LISTED RECORDS -
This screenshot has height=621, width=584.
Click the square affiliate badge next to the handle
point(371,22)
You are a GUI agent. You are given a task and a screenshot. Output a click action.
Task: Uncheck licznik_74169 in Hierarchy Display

==

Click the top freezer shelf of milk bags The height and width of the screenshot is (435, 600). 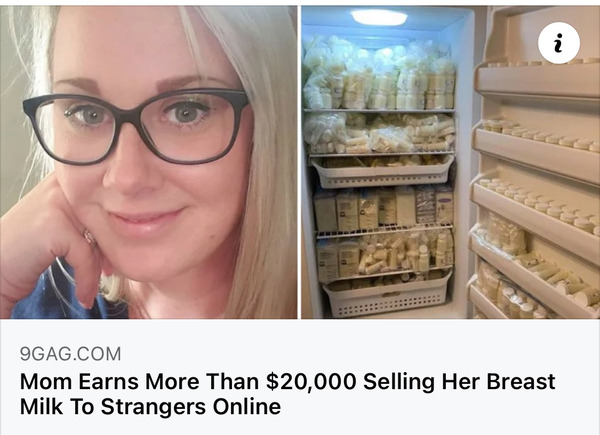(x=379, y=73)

---

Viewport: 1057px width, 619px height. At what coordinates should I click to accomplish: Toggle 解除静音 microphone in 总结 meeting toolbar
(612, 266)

TRY IT -
Everything starting at the line containing "Click the square" and ending at the line containing "Task: Uncheck licznik_74169" in the records above should be repeated exactly, and only that.

EXPECTED OUTPUT -
Click the square affiliate badge next to the handle
point(371,22)
You are a GUI agent. You are given a task and a screenshot. Output a click action.
Task: Uncheck licznik_74169 in Hierarchy Display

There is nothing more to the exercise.